WORK REQUEST >> Without skipping a line, reproduce the entries exactly.
DATA FOR THIS TASK Block Start
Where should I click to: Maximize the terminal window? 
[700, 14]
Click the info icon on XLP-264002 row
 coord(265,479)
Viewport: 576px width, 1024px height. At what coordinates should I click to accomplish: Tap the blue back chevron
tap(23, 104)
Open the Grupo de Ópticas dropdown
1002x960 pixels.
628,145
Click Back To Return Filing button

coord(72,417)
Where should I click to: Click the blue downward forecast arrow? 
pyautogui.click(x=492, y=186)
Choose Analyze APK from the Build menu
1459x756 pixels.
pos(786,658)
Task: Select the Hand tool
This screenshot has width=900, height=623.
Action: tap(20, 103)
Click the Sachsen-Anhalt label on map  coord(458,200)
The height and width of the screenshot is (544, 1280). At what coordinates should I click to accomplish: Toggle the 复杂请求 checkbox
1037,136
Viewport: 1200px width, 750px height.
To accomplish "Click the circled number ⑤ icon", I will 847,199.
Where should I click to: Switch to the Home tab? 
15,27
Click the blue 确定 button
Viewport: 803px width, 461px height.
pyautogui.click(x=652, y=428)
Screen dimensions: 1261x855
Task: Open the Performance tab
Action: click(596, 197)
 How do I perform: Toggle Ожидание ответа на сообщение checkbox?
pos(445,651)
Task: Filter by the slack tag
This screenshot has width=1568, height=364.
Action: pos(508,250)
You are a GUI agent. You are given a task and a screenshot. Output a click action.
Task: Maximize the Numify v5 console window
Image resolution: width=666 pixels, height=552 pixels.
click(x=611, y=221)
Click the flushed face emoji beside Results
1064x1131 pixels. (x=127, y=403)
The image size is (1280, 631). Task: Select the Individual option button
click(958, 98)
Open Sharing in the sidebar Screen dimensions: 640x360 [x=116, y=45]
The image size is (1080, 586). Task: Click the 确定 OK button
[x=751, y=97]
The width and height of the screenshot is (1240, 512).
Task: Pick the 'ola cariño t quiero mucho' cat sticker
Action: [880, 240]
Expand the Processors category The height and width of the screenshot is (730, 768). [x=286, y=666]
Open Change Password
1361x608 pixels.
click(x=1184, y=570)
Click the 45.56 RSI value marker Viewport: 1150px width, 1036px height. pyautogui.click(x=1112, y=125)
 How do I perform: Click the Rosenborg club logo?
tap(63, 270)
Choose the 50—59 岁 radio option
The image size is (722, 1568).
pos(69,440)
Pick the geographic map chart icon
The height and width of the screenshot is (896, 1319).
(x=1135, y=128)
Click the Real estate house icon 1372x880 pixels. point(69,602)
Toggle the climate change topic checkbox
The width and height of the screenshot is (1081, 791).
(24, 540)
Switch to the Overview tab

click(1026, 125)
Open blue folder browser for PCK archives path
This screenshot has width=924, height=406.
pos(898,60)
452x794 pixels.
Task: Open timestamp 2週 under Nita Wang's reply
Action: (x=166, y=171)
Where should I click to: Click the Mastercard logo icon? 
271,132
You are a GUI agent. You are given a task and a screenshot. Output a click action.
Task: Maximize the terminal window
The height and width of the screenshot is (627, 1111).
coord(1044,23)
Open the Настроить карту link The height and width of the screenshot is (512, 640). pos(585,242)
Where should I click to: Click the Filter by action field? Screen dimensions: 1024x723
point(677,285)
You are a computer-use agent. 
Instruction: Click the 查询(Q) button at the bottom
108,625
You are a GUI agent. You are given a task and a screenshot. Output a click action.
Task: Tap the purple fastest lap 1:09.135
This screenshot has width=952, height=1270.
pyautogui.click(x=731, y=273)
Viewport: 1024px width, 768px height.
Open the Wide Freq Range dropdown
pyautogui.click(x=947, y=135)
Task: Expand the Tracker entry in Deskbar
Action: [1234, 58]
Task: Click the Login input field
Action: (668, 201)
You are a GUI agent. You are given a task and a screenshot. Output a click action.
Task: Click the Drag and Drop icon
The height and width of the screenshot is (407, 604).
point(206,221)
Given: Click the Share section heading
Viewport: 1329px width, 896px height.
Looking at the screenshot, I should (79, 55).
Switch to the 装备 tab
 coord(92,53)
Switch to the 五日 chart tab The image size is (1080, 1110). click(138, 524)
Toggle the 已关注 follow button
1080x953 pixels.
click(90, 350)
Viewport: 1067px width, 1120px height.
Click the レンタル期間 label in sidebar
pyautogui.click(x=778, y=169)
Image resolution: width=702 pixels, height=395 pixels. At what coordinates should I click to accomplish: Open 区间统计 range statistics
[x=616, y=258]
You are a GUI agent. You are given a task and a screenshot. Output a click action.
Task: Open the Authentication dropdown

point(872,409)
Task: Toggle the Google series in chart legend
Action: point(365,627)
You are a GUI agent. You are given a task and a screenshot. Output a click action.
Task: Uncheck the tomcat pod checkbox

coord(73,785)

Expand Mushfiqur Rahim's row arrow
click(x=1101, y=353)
DATA FOR THIS TASK Block End
TASK SOLUTION >>
Where should I click to: Maximize the terminal window? 
[700, 14]
Click the info icon on XLP-264002 row
 coord(265,479)
Viewport: 576px width, 1024px height. At what coordinates should I click to accomplish: Tap the blue back chevron
tap(23, 104)
Open the Grupo de Ópticas dropdown
1002x960 pixels.
628,145
Click Back To Return Filing button

coord(72,417)
Where should I click to: Click the blue downward forecast arrow? 
pyautogui.click(x=492, y=186)
Choose Analyze APK from the Build menu
1459x756 pixels.
pos(786,658)
Task: Select the Hand tool
This screenshot has width=900, height=623.
Action: tap(20, 103)
Click the Sachsen-Anhalt label on map  coord(458,200)
The height and width of the screenshot is (544, 1280). At what coordinates should I click to accomplish: Toggle the 复杂请求 checkbox
1037,136
Viewport: 1200px width, 750px height.
To accomplish "Click the circled number ⑤ icon", I will 847,199.
Where should I click to: Switch to the Home tab? 
15,27
Click the blue 确定 button
Viewport: 803px width, 461px height.
pyautogui.click(x=652, y=428)
Screen dimensions: 1261x855
Task: Open the Performance tab
Action: click(596, 197)
 How do I perform: Toggle Ожидание ответа на сообщение checkbox?
pos(445,651)
Task: Filter by the slack tag
This screenshot has width=1568, height=364.
Action: pos(508,250)
You are a GUI agent. You are given a task and a screenshot. Output a click action.
Task: Maximize the Numify v5 console window
Image resolution: width=666 pixels, height=552 pixels.
click(x=611, y=221)
Click the flushed face emoji beside Results
1064x1131 pixels. (x=127, y=403)
The image size is (1280, 631). Task: Select the Individual option button
click(958, 98)
Open Sharing in the sidebar Screen dimensions: 640x360 [x=116, y=45]
The image size is (1080, 586). Task: Click the 确定 OK button
[x=751, y=97]
The width and height of the screenshot is (1240, 512).
Task: Pick the 'ola cariño t quiero mucho' cat sticker
Action: [880, 240]
Expand the Processors category The height and width of the screenshot is (730, 768). [x=286, y=666]
Open Change Password
1361x608 pixels.
click(x=1184, y=570)
Click the 45.56 RSI value marker Viewport: 1150px width, 1036px height. pyautogui.click(x=1112, y=125)
 How do I perform: Click the Rosenborg club logo?
tap(63, 270)
Choose the 50—59 岁 radio option
The image size is (722, 1568).
pos(69,440)
Pick the geographic map chart icon
The height and width of the screenshot is (896, 1319).
(x=1135, y=128)
Click the Real estate house icon 1372x880 pixels. point(69,602)
Toggle the climate change topic checkbox
The width and height of the screenshot is (1081, 791).
(24, 540)
Switch to the Overview tab

click(1026, 125)
Open blue folder browser for PCK archives path
This screenshot has width=924, height=406.
pos(898,60)
452x794 pixels.
Task: Open timestamp 2週 under Nita Wang's reply
Action: (x=166, y=171)
Where should I click to: Click the Mastercard logo icon? 
271,132
You are a GUI agent. You are given a task and a screenshot. Output a click action.
Task: Maximize the terminal window
The height and width of the screenshot is (627, 1111).
coord(1044,23)
Open the Настроить карту link The height and width of the screenshot is (512, 640). pos(585,242)
Where should I click to: Click the Filter by action field? Screen dimensions: 1024x723
point(677,285)
You are a computer-use agent. 
Instruction: Click the 查询(Q) button at the bottom
108,625
You are a GUI agent. You are given a task and a screenshot. Output a click action.
Task: Tap the purple fastest lap 1:09.135
This screenshot has width=952, height=1270.
pyautogui.click(x=731, y=273)
Viewport: 1024px width, 768px height.
Open the Wide Freq Range dropdown
pyautogui.click(x=947, y=135)
Task: Expand the Tracker entry in Deskbar
Action: [1234, 58]
Task: Click the Login input field
Action: (668, 201)
You are a GUI agent. You are given a task and a screenshot. Output a click action.
Task: Click the Drag and Drop icon
The height and width of the screenshot is (407, 604).
point(206,221)
Given: Click the Share section heading
Viewport: 1329px width, 896px height.
Looking at the screenshot, I should (79, 55).
Switch to the 装备 tab
 coord(92,53)
Switch to the 五日 chart tab The image size is (1080, 1110). click(138, 524)
Toggle the 已关注 follow button
1080x953 pixels.
click(90, 350)
Viewport: 1067px width, 1120px height.
Click the レンタル期間 label in sidebar
pyautogui.click(x=778, y=169)
Image resolution: width=702 pixels, height=395 pixels. At what coordinates should I click to accomplish: Open 区间统计 range statistics
[x=616, y=258]
You are a GUI agent. You are given a task and a screenshot. Output a click action.
Task: Open the Authentication dropdown

point(872,409)
Task: Toggle the Google series in chart legend
Action: point(365,627)
You are a GUI agent. You are given a task and a screenshot. Output a click action.
Task: Uncheck the tomcat pod checkbox

coord(73,785)

Expand Mushfiqur Rahim's row arrow
click(x=1101, y=353)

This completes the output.